### Supplied records
● ● ● ●

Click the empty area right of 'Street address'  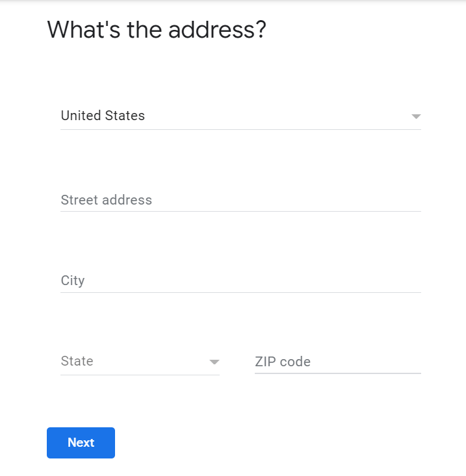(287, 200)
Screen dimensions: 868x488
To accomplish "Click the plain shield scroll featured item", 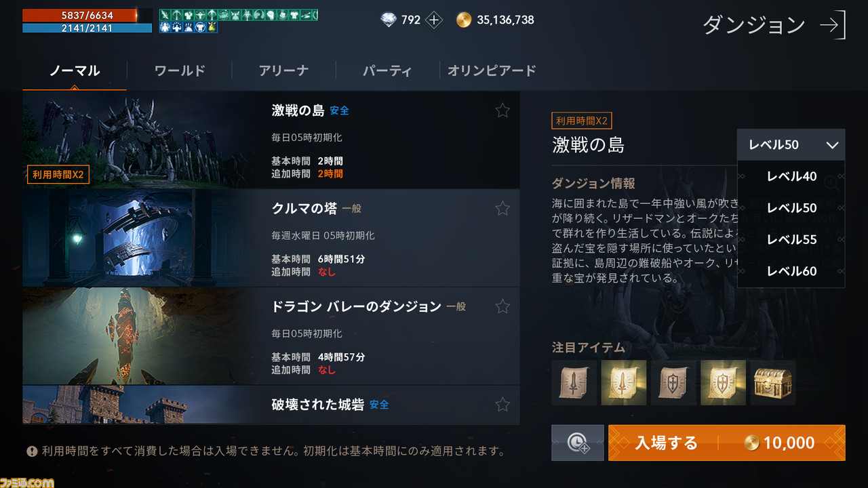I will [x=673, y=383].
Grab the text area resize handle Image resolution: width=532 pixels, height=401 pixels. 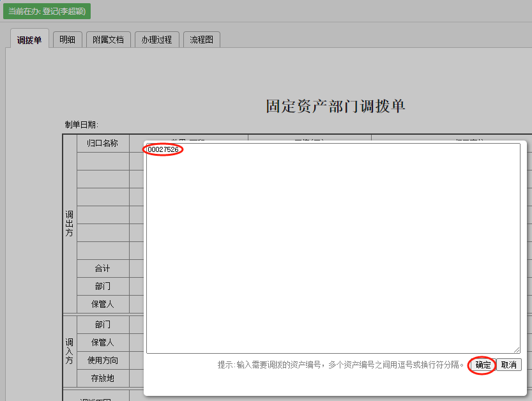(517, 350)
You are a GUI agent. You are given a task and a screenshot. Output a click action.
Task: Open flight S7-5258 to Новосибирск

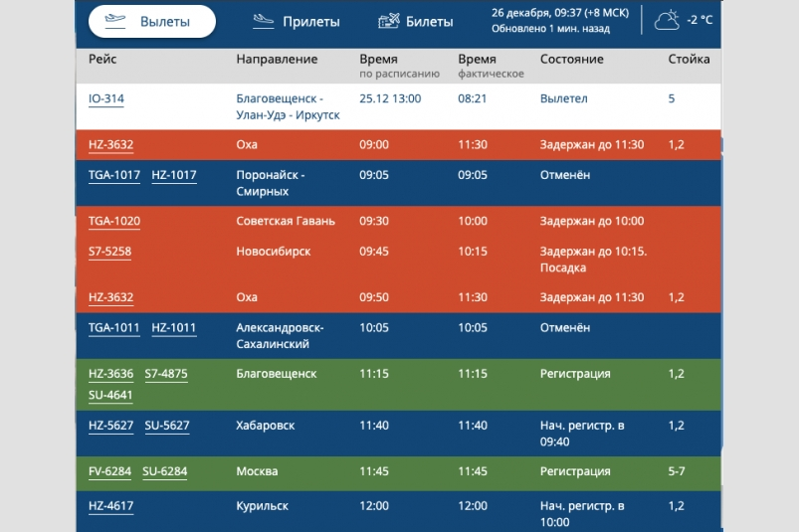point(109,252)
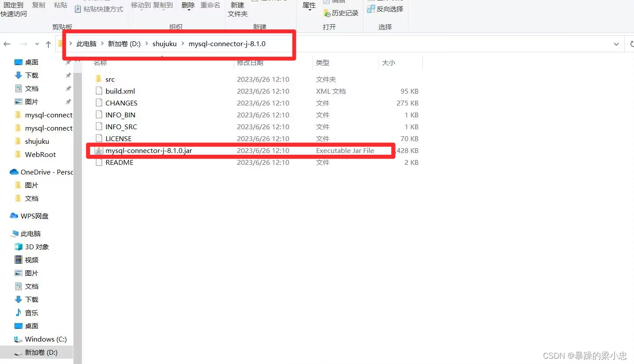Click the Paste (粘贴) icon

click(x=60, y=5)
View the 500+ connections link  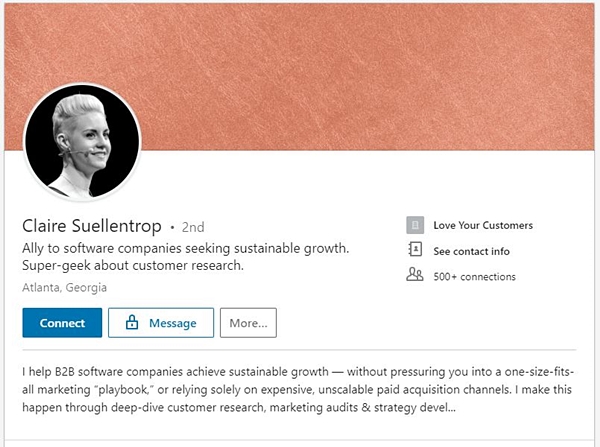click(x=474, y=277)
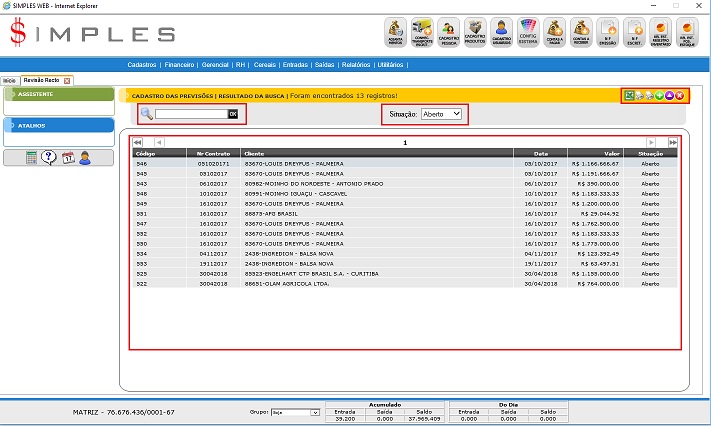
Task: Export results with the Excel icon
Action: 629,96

● ● ● ●

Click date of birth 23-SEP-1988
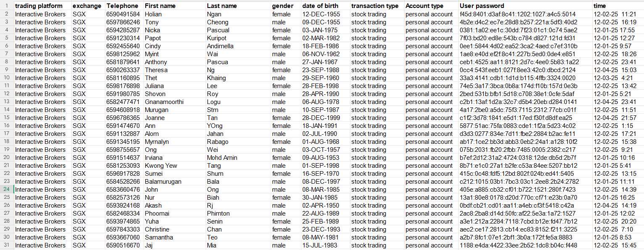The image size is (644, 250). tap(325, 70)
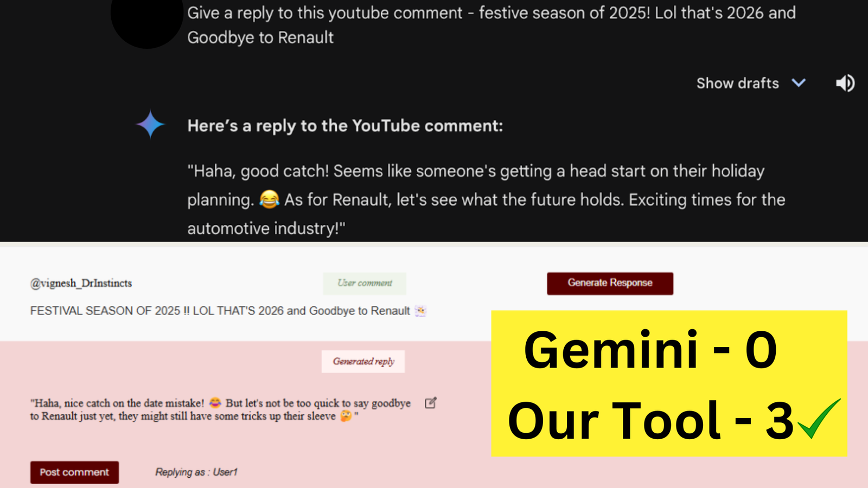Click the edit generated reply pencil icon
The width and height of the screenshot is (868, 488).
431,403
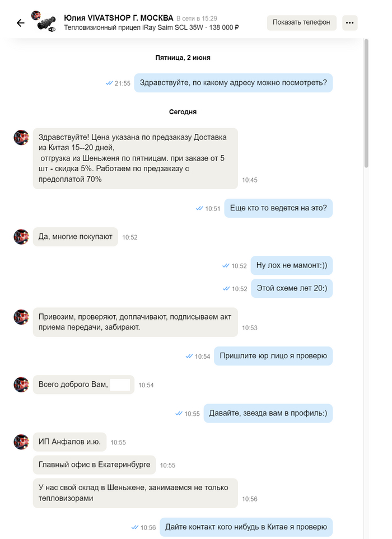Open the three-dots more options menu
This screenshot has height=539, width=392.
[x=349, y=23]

● ● ● ●

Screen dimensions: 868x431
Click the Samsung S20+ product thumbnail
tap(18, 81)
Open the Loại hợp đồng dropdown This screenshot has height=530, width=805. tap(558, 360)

● ● ● ●

### Requirement
Working from the listing above, pick out every line that has "dimensions" and copy it.

### Task answer
Screen dimensions: 868x488
Screen dimensions: 868x431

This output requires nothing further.